Hi,
I'm trying to build an active/active virtualization cluster using a Ceph
RBD as backing for each libvirt-managed LXC. I know live migration for LXC
isn't yet possible, but I'd like to build my infrastructure as if it were.
That is, I would like to be sure proper locking is in place for live
migrations to someday take place. In other words, I'm building things as
if I were using KVM and live migration via libvirt.
I've been looking at corosync, pacemaker, virtlock, sanlock, gfs2, ocfs2,
glusterfs, cephfs, ceph RBD and other solutions. I admit that I'm quite
confused. If oVirt, with its embedded GlusterFS and its planned
self-hosted engine option, supported LXC, I'd use that.

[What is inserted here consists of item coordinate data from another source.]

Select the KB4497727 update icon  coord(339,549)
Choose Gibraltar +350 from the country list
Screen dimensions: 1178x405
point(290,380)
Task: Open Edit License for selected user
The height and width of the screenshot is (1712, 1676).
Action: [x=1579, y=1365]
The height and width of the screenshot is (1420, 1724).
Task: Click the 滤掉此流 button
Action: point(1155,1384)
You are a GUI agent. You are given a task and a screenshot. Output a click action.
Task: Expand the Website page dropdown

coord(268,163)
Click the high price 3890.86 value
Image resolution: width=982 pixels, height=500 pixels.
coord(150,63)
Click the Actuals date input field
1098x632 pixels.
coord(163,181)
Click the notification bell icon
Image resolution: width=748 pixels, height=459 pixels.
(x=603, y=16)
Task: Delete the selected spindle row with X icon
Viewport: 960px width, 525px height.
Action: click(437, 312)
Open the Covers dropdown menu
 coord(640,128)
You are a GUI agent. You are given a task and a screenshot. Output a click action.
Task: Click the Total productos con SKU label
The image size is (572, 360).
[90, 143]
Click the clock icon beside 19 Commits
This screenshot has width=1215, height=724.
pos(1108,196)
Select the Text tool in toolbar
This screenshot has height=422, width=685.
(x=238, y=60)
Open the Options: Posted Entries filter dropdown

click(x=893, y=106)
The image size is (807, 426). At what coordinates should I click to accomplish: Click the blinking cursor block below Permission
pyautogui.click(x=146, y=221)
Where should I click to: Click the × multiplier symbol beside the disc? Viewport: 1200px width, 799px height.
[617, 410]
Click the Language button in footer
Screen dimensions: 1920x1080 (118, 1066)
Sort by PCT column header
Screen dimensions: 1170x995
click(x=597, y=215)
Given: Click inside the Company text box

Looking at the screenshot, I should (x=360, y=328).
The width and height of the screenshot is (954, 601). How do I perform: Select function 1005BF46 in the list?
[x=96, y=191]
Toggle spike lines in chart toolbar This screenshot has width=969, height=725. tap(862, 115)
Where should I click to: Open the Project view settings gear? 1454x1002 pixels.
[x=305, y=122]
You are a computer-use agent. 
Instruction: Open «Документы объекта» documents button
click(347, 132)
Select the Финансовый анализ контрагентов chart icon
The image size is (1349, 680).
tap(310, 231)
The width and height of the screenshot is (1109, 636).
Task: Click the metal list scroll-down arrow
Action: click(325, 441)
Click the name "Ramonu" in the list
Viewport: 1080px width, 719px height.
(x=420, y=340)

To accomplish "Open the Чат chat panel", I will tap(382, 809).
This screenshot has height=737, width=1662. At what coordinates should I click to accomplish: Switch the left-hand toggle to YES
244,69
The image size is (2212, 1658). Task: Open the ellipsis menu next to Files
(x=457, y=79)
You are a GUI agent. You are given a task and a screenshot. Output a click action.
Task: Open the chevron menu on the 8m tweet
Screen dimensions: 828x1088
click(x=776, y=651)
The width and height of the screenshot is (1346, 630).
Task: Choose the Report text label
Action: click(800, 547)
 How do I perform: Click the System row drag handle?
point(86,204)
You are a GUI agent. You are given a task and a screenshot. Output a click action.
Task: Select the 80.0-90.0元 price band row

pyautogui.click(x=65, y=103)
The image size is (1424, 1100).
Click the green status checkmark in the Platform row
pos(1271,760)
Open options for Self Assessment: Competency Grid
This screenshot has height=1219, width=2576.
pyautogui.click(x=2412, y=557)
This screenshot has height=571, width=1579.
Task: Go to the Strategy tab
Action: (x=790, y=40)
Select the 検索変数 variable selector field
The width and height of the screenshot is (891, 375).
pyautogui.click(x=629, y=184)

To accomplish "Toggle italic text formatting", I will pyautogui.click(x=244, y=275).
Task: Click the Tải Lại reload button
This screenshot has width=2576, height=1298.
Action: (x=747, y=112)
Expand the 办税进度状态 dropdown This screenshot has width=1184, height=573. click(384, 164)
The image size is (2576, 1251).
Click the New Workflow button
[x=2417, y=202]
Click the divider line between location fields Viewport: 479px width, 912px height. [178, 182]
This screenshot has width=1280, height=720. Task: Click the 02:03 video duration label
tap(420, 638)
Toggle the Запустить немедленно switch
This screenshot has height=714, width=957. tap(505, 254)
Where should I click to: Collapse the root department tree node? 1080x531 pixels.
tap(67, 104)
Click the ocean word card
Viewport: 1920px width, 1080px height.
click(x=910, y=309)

However the stars
have not yet aligned for that.
It seems that the most elegant and scalable approach may be to utilize
Ceph's RBD with its native locking mechanism plus corosync and pacemaker
for fencing, for a number of reasons out of scope for this email.
*My question now is in regards to proper locking. Please see the following
links. The libvirt hook looks good, but is there any expectation that this
arrangement will become a patch to libvirt itself, as is suggested by the
second link?*
http://www.wogri.at/en/linux/ceph-libvirt-locking/
http://lists.ceph.com/pipermail/ceph-users-ceph.com/2013-August/003887.html
Can anyone guide me on how to theoretically build a very "lock" safe 5-node
active-active KVM cluster atop Ceph RBD? Must I use sanlock with its NFS
or GFS2 with its performance bottlenecks? Does your answer work for LXC
(sans the current state of live migration)?
The "proper" way would likely be to add a new libvirt lock manager
plugin that uses ceph's locking, or perhaps extend virtlockd to
be able to acquire locks on ceph.
The hook scripts aren't called in the right places to be able todo
safe locking in all scenarios where you need it, in particular I
don't think it'll cope with migration correctly.